**WHAT THIS TASK INVOLVES:** Pictures stay out; print the rest of the listing below exactly as it stands.
-------- THE INPUT --------
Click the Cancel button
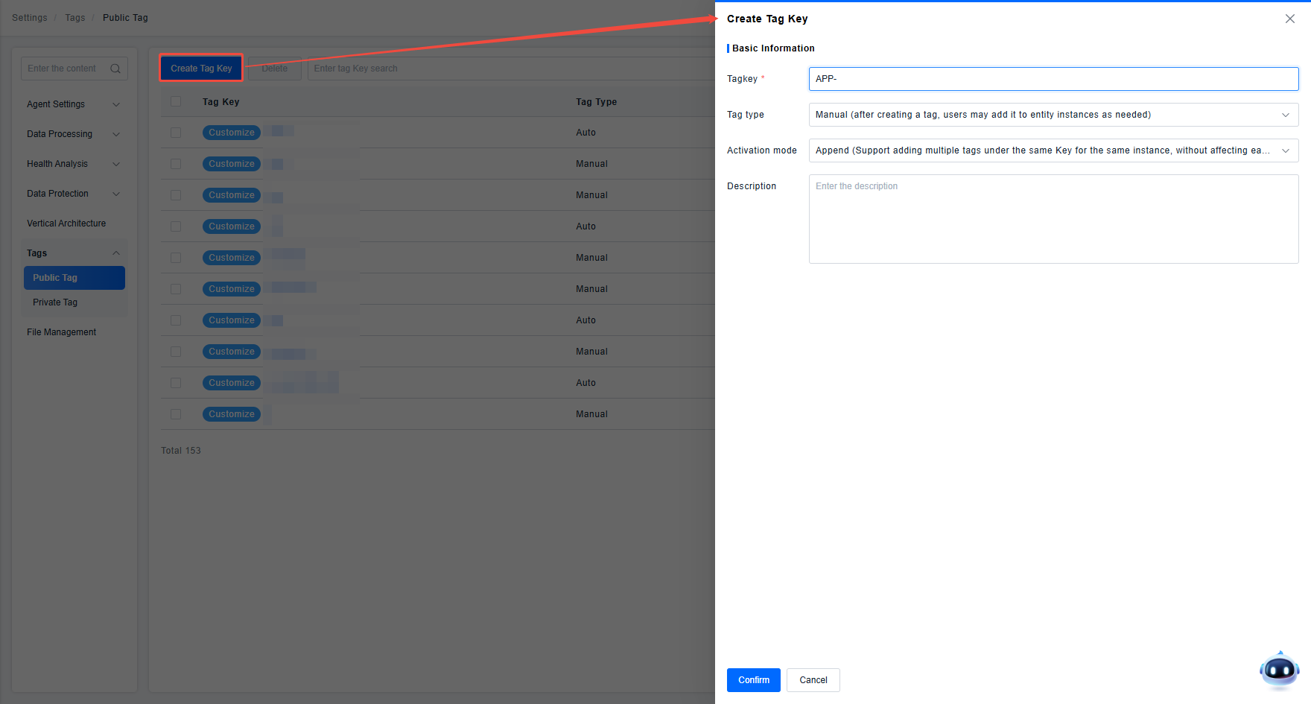Viewport: 1311px width, 704px height. point(813,680)
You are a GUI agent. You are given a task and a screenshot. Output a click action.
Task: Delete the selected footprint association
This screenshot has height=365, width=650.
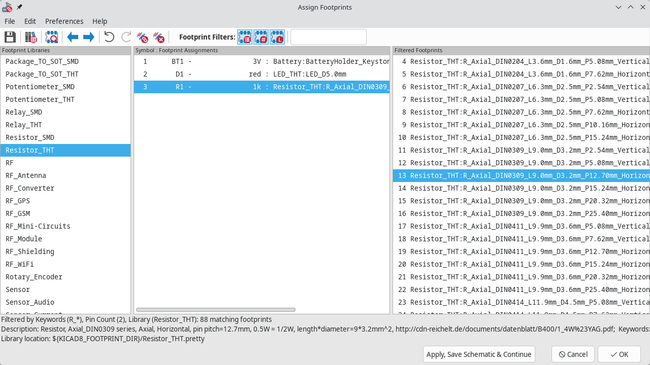(142, 37)
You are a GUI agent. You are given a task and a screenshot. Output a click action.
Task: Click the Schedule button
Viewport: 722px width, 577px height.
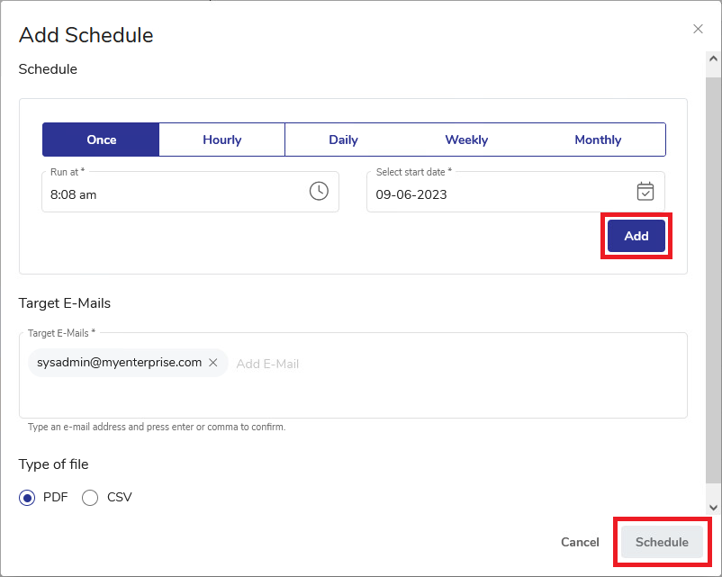[662, 542]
--------
**ANSWER FOR THIS EXERCISE:**
Click the Cancel button
Viewport: 1311px width, 704px height. point(813,680)
You are a GUI agent. You are given a task and a screenshot. Output a click action.
Task: Delete the selected footprint association
This screenshot has height=365, width=650.
(142, 37)
You are a GUI agent. You are given a task and a screenshot. Output a click action.
Task: Click the Schedule button
Viewport: 722px width, 577px height.
[662, 542]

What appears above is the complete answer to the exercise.